Extrait du texte
En plus, le trentenaire anglais n’est plus novice en la matière : chanteur de l’excellente formation Carpet Crawlers (dans laquelle il réussit l’exploit de se transformer en clone de Phil Collins quand il s’agit de rejouer des titres de la seconde période du dinosaure progressif) , Fish spectral dans le projet de Mick Pointer (ex-batteur de Marillion), sans oublier l’humoriste et bienveillant homme de scène qu’il sait devenir pour chauffer le public forcément dubitatif. S’il n’a ni le charisme, ni le sex appeal de l’androgyne d’origine, son dévouement et sa connaissance encyclopédique du répertoire du reclus de Barh forcent le respect. Certes, les grincheux trouveront peut-être le concept un peu ardu : à l’exception des fameux « Solsbury Hill » et « Biko », aucun hit du Gab à se mettre sous la dent. Mais quel plaisir de réentendre ces premières compositions bien retorses qu’étaient « Moribond the Burgermeister », « Intruder » ou autres « The Family and the Fishing Net ». Sans même parler de ces purs moments d’émotion brute que forment « Here Comes the Flood » ou « San Jacinto ».

Données
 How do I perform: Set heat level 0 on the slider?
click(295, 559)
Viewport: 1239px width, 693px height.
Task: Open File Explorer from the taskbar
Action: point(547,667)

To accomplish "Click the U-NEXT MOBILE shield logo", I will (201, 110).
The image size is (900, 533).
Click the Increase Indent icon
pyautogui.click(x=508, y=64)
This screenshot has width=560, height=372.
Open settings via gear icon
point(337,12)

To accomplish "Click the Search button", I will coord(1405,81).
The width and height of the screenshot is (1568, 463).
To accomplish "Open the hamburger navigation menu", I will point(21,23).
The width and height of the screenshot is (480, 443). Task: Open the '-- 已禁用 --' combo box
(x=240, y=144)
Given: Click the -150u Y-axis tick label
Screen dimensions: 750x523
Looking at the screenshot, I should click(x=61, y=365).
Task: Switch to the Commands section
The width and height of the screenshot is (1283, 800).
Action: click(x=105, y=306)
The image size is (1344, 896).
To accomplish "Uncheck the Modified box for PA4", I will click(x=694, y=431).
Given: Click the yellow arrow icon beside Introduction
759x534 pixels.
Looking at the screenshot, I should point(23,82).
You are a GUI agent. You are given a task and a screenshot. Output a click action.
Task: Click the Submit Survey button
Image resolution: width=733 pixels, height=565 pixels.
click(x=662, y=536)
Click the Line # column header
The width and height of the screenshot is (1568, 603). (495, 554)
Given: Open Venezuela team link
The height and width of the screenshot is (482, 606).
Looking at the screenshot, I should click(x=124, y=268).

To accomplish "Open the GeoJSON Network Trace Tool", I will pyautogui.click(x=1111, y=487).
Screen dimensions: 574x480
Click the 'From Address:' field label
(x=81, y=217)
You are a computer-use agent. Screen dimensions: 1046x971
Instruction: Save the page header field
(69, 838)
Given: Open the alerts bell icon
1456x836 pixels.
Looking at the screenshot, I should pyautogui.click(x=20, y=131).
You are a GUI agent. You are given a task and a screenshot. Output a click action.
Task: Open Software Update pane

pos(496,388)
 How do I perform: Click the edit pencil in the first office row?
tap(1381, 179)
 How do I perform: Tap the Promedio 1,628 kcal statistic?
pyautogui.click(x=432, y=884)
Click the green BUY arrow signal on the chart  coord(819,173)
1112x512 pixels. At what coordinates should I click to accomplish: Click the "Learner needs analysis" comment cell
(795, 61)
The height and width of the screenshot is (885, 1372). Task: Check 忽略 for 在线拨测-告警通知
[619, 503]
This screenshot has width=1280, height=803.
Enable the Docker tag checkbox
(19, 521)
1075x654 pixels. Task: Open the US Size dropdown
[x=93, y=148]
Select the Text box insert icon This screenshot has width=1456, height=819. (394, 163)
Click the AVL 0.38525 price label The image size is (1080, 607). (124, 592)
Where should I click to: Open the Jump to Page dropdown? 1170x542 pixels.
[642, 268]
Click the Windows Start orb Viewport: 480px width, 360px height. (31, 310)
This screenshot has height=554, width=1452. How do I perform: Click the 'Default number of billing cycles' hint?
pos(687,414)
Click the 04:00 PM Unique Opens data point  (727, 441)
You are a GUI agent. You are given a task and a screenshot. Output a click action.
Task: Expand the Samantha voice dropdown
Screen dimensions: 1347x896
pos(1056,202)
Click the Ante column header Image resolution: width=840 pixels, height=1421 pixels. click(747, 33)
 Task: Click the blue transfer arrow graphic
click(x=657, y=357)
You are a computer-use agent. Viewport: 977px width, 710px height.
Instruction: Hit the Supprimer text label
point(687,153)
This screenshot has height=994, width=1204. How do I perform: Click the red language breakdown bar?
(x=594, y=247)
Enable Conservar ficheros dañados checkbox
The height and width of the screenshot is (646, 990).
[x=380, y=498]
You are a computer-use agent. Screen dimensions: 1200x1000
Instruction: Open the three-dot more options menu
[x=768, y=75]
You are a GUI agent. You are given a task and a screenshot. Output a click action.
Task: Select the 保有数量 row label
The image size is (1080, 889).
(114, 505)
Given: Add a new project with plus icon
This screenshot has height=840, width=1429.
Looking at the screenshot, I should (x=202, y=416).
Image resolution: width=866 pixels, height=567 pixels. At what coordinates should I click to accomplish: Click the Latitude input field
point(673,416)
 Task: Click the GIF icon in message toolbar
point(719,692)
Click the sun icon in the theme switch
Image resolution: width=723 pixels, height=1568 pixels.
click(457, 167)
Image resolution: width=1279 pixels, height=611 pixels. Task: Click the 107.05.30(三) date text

Exercices à faire
1 – Répondez à ces questions sur l'extrait consacré au chanteur anglais :
(a) De quelle formation est-il le chanteur ?
(b) Qui était l'ex-batteur de Marillion ?
(c) Quels deux titres sont décrits comme de purs moments d'émotion brute ?
2 – Poursuivez l'extrait sur le chanteur anglais après sa dernière phrase.

Corrigé
1 –
(a) Carpet Crawlers.
(b) Mick Pointer.
(c) « Here Comes the Flood » et « San Jacinto ».

2 –
En cette soirée de février à l’Amalgame Club (qui avait accueilli en son temps IQ, Arena, Fish ou Ange) d’Yverdon-les-Bains, petite bourgade helvète du bout du lac (de Neuchâtel !), The Security Project a sonné le public clairsemé. Ce spectacle, parfait de bout en bout, méritait en effet bien mieux que la petite trentaine d’amateurs éclairés qui n’auront pas regretté les deniers envolés. Un constat amer s’impose tout de même : quelques semaines auparavant, Peter Gabriel a fait venir quelques dizaines de milliers de fans à Genève et à Zürich (nous y étions). Où étaient-ils ces vieux pantouflards embourgeoisés et si « fans de la musique de ce génie » ? Le delta semble impossible. Trop d’un côté, trop peu de l’autre.
C’est vrai que, au retour d’une énorme salle de concert aux allures de salle de sport (l’enfer sur terre !), ça fait plus cool de clamer devant ses collègues de bureau, le lendemain, en posant les clés de son Audi sur son smartphone : « j’y étais ». Et bien, cher Security Project, pour la passion de la bonne musique qui nous lie, nous y étions aussi. Mais sans Audi.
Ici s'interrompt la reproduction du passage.